Breast cancer is a highly heterogenous malignancy, which despite of the similar
histological type shows different clinical behaviour and response to therapy. Prognostic
factors are used to estimate the risk for recurrence and the likelihood of treatment
effectiveness. Because breast cancer is one of the most common causes of cancer death
in women worldwide, identification of new prognostic markers are needed to develop
more specific and targeted therapies.
Cancer is caused by uncontrolled cell proliferation. The cell cycle is controlled by specific
proteins, which are known as cyclins. They function at important checkpoints by activating
cyclin-dependent kinase enzymes. Overexpression of different cyclins has been linked to
several cancer types and altered expression of cyclins A, B1, D1 and E has been associated
with poor survival.
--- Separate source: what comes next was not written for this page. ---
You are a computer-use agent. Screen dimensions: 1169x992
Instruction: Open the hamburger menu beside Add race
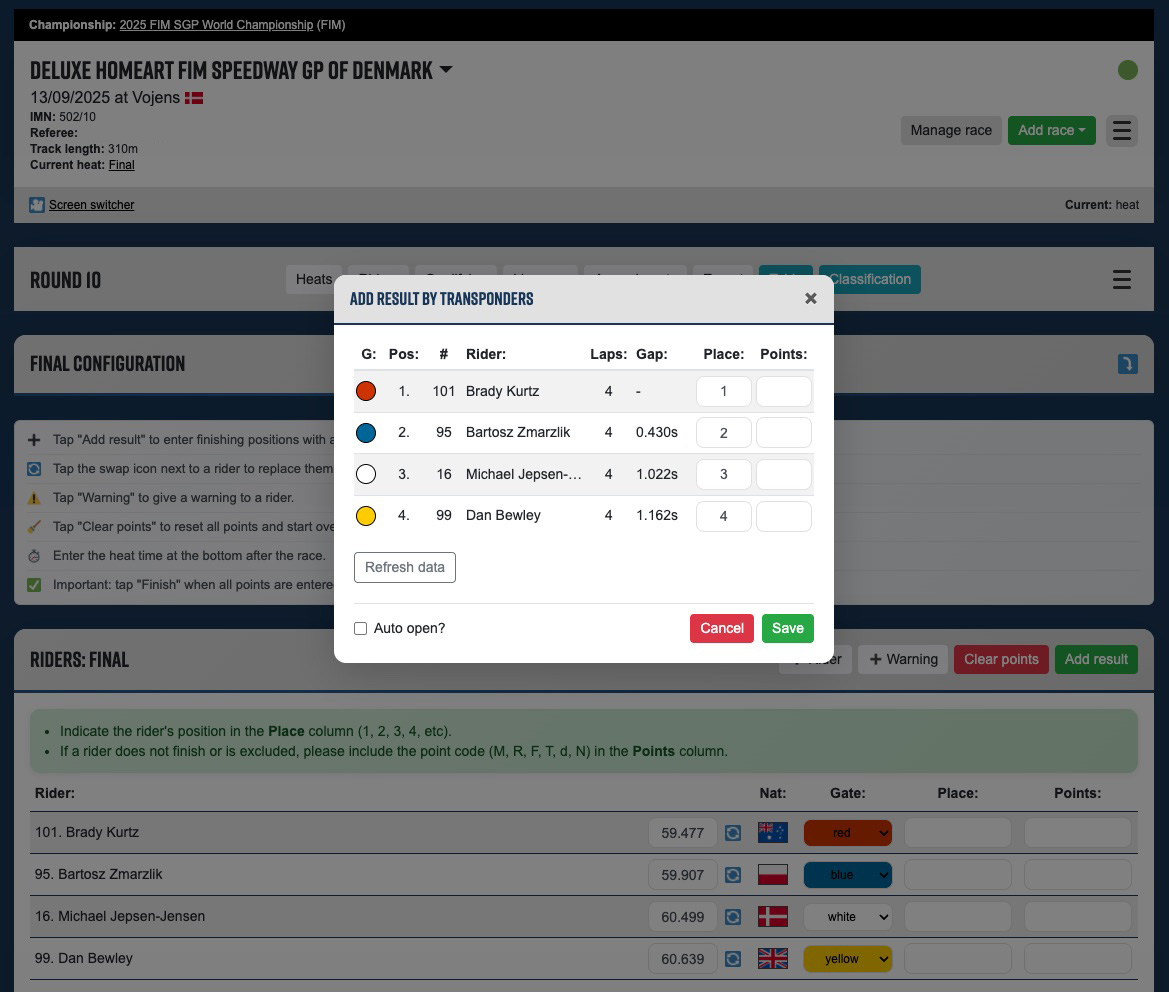(x=1122, y=130)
Little is known about the combined expression of cyclins in relation to
the tumour grade, breast cancer subtype and other known prognostic factors. In this study
cyclins A, B1 and E were shown to correlate with histological grade, Ki-67 and HER2
expression. Overexpression of cyclin D1 correlated with receptor status and non-basal
breast cancer suggesting that cyclin D1 might be a marker of good prognosis.
Proteolysis in the surrounding tumour stroma is increased during cancer development.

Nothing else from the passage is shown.